You may need to vary the amount of honey and coconut oil that you use.  
I have very thick shoulder length hair.

Step 2:


Transfer to a bowl.
Separate your hair into small easily workable sections.

Step 3:


With you bare hands apply the warm mixture to the sections of hair 
focusing on the ends. 
Warning: the mixture may be hot! 
Wrap your hair up onto your head and wait about 40 mins before washing out


Tips:

Why bare hands?  
Soak up some of that added moisture on those dry hands.

Why is this so messy?
Working with oil and honey can be a giant sticky mess! 
Make sure that you wrap a towel over your shoulders so that you don't ruin your clothes.
I also applied in the tub so that anything that dripped didn't make an even bigger mess.

Don't waste your left overs!
I had just enough left over oily goodness to apply to my face and neck.
Coconut oil and honey makes a great face mask.
The oil softens and smooths your skin, while the honey heals and evens skin tone.
I just smeared it on and let it sit the entire time the hair mask was on.

Wednesday, March 26, 2014

Joys of Parenting: Learning from our Kids

  Today after a fantastic story time at our local library, the boy and I headed to the children's section for a little bit of play time.  Our library is just the coolest.  The children's section is surrounding with hollow trees for forting, and filled with super modern fancy toys for playing.
  At this point most of the moms and kids from story time had migrated for a few extra minutes of play, and the boy had made friends with another little kid about his age.  They played great together and were really having a great time, when I saw it from across the room….  The little boy open his mouth in a great big belly laugh, and it was right there glaring at me, front and center and all alone.  This poor little boy had no front teeth except for one lonely gold tooth.  I was so distracted by it that I almost missed the look on Ashyr's face.  He as floored and completely excited!
  "Dude!
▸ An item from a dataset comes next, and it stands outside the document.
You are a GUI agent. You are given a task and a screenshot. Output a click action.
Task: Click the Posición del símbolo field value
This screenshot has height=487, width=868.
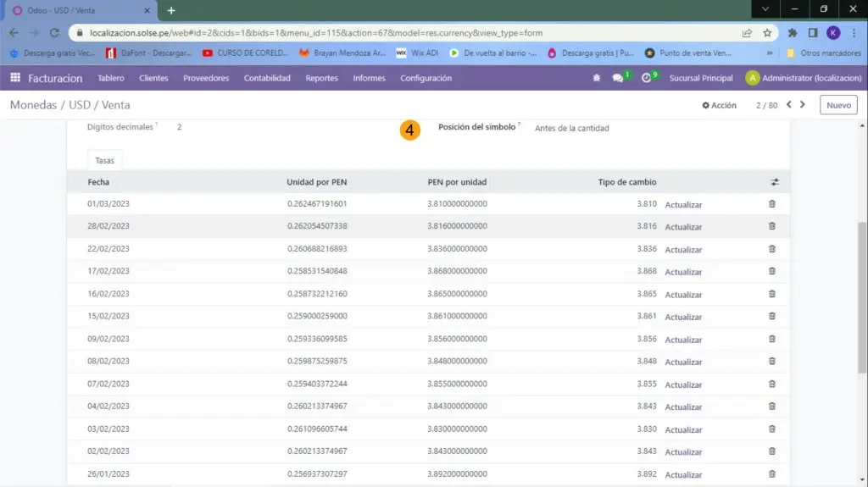coord(571,129)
Do you have a gold tooth?" he said to the boy.
  "Yes."
  Ash just stared at him in amazement.  I got a sinking feeling in my gut that he was going to say something that would totally embarrass me or him or the kid.  Instead he asked, "Are you a Pirate?"  The little boy just looked at him sideways and then continued to play.  They continued to make their pretend laser guns that shot flowers as I sat and watched while reading my Colorado Parenting Magazine.
  The boys were playing great.  Keeping themselves in control, following my rules of not pointing their pretend guns at anyone, and really just being good little boys.  And that's when I heard the ridicule coming from the two hefty, sweat pant wearing,  scrunchi clad moms.  Back and forth they said to each other that they were "never going to let their little boys (who each appeared to be about a year old) play with guns.  There is no reason to make believe with guns." and they went on to say things about how "I should be ashamed that these boys played like that and the only reason to use a gun was to kill an animal." I was completely in shock that I was hearing all of this.
  The entire time they were speaking to each other about me as if I were not sitting right there in ear shot of them.  I bit my tongue (and text mean things about them to my bff).  I couldn't believe that these two shulmpadinka's were questioning my parenting.  I must also interject here that while my overly intelligent son played very nicely with his new friend and his pretend flower producing laser gun, one of these ladies kids got almost half way out the library door before someone brought the one year old back to his mother, and the other child stood and watched on while chewing on a book.  But my point is that I couldn't stop thinking judgmental things in a defense for their negative words.
  Meanwhile, back to my awesome kid….
  I decided to focus my attention back on Ashyr's positive actions and behaviors with his new snaggle toothed buddy.  At this point they had shaken hands and decided that they were new best library friends.  Ashyr then politely introduced himself, "I'm Ashyr, what's your name?"
  The little boy replied, "I'm Robert Paul."
  Shock came over Ash's face and he said "Man, with a name like Robert Paul, and teeth like those, I bet you would make one great Pirate."
  I died.
  And Capitan Robert Paul laughed.
  Then I learned a really important lesson about judgement from an almost 5 year old.


Tuesday, March 25, 2014

I'm Not Homesick...

…or some other lie I kept telling myself.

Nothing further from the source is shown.